Interpretation: Our results suggest that repeated IA and PLEX might constitute promising therapeutic options in patients with CIDP who do not sufficiently respond to corticosteroids and IVIGs, stabilizing the disease in the majority of patients. However, its invasive nature and significant risk of jugular vein thromboses must be considered. Study limitations include non-randomised group allocation, retrospective collection of data related to preceding treatments, the possibility of sub-optimal treatment pre-baseline, the limited number of patients, and potential interfering elements (such as cross-overs between IA and PLEX) caused by the long observation time. Because of these limitations, study results do not allow a direct comparison of effectiveness between IA and PLEX, and further randomised controlled trials are needed in this regard.

Funding: This was an investigator-initiated study without institutional or industrial funding.

Keywords: CIDP; Chronic inflammatory demyelinating polyneuropathy; Immunoadsorption; Long-term effects.

Fig. 1

Study flow diagram. Discrepancies between the sum of immunoadsorption (IA) and plasma exchange (PLEX) subgroups and the overall number of patients in each row is due to patients receiving both IA and PLEX.

Fig. 2

Short-term effects of IA and PLEX. Individual values for CIDP scores before (orange) and after (blue) each treatment cycle of IA (left) and PLEX (right). One cycle consists of 5 treatments. Data were collected 3 days before the first and directly after the last treatment of each cycle. CIDP: chronic inflammatory demyelinating polyneuropathy; IA: immunoadsorption; PLEX: plasma exchange.

Fig. 3

Long-term effects of IA and PLEX. Individual values for changes of CIDP score per month (blue) compared to preceding treatments with intravenous immunoglobulins and/or corticosteroids (orange) in patients receiving at last 2 cycles of IA (left) or PLEX (right).

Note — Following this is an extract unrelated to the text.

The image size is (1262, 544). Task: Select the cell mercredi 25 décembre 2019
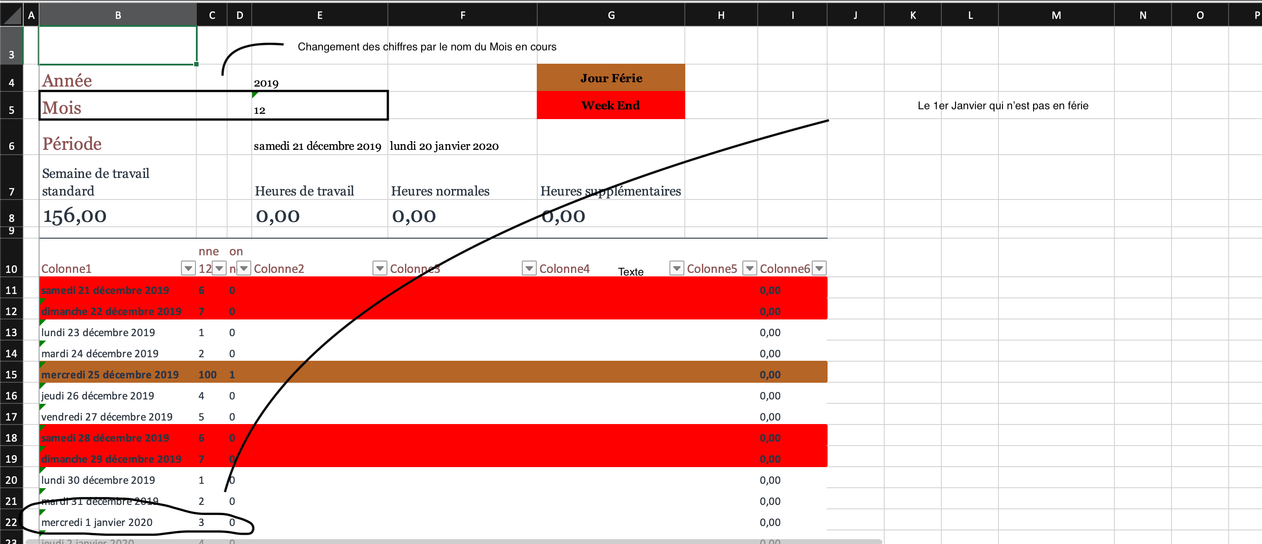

Negative values represent improvements of CIDP score. CIDP: chronic inflammatory demyelinating polyneuropathy; IA: immunoadsorption; PLEX: plasma exchange.

Fig. 4

Reduction rate of immunoglobulins. Individual values of 55 cycles showing immunoglobulin levels of IgG (left), IgA (center), and IgM (right) after the last treatment of each cycle (post, blue) compared to baseline (before first treatment of each cycle, orange). Ig: Immunoglobulin.